Después, si no antes, algo
sucederá. Una de las tres (generalmente la más pequeña) caerá al suelo y se
hará una herida y habrá que socorrerla; o bien otra de las tres (generalmente
la pequeña también) decidirá que hay demasiada gente y quiere irse de allí.
Otra de las tres (la mayor, plausiblemente, o las dos mayores) la socorrerá
compasiva y también se decepcionará porque se ha descompuesto el plan, tratará
de llevar a la niña para los pasos deseados, con éxito irregular. Finalmente el
conflicto desembocará en un plan residual y no previsto: una visita a una plaza
oculta detrás del lugar mayor, una escapada a un lugar risueño donde comer; sea
como fuere, un lugar que permite el juego, el goce inmediato sin esperar a los
frutos merecidos por una caminata o una visita. ¿Y no hubiera sido demasiado
previsible realizar lo que uno pensaba? Al final siempre nos hallamos en un
lugar donde las tres vidas pueden respirar, mirar las nubes, deleitarse con un
espacio donde saltar o donde acompasar la mirada, ya libre de ningún forcejeo
de voluntades. Y ese es, al final, el mayor triunfo que suelen encontrar
durante sus paseos las
flâneuses de la ciudad.

Cuando dejemos París por Orsay,
en una casa donde nos esperan, la tensión se habrá tornado en reposo, la
angustia por la seguridad. Pero también nos daremos cuenta de cómo echamos de menos continuar en el ímpetu del paseante libre. El momento donde las tres simplemente estamos, nos detenemos
delante de un monumento comiendo un helado, o contemplamos las palomas en una
plaza. Que el día avance a su paso, que las emociones se encabalguen progresivamente mientras la noche se acerca. La
curiosidad insaciable. Los miedos que se vencen. Las niñas flâneuses también
necesitan improvisar, dejarse arrrastrar por una ráfaga, quedarse atrás por
entre los barcos, murmurar una canción.
Y necesitaremos volver solas a la ciudad para
revivirlo.
Cuando acabe este viaje,
conoceremos más en profundidad nuestros temores, nuestras alegrías.

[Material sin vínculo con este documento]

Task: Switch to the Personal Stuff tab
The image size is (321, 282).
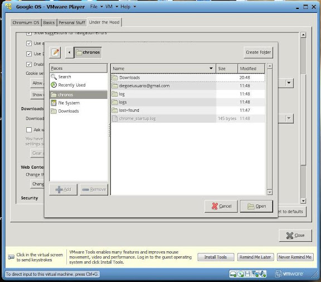Action: (x=72, y=22)
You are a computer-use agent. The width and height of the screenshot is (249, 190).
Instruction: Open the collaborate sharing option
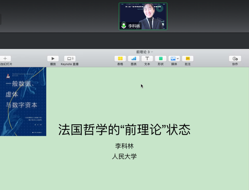235,59
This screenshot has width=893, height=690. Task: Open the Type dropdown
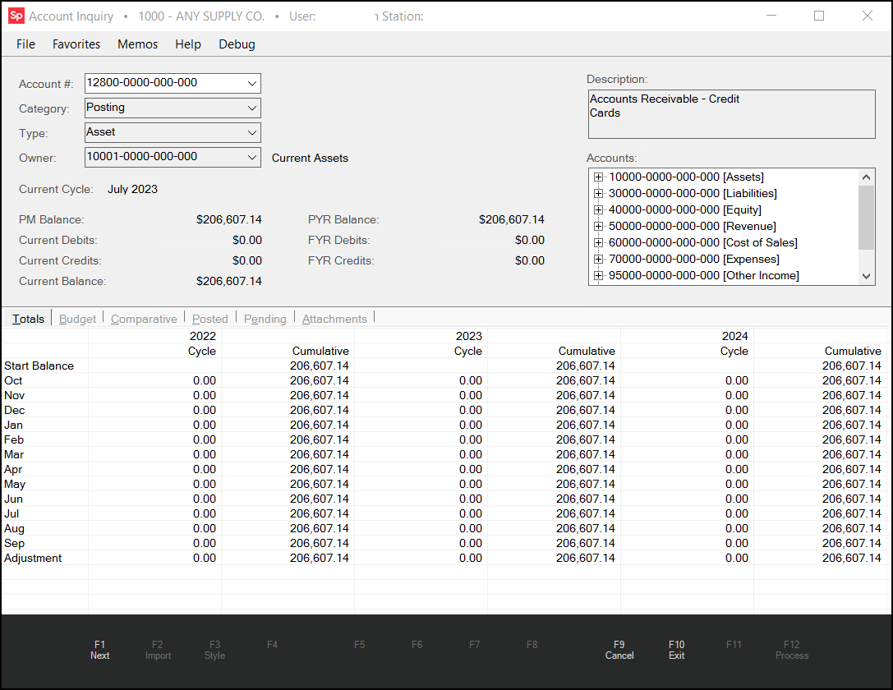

Habremos
percibido con más claridad el perfil del vacío, la oquedad abierta de los
caminos por inventar. Continuaremos el empeño de acompañarnos en diferentes
registros, de seguir trenzando nuestras vidas en pos de su armonía individual y conjunta.
Y yo tal vez habré entendido al final por
qué tenía que realizar este viaje ahora y de este modo.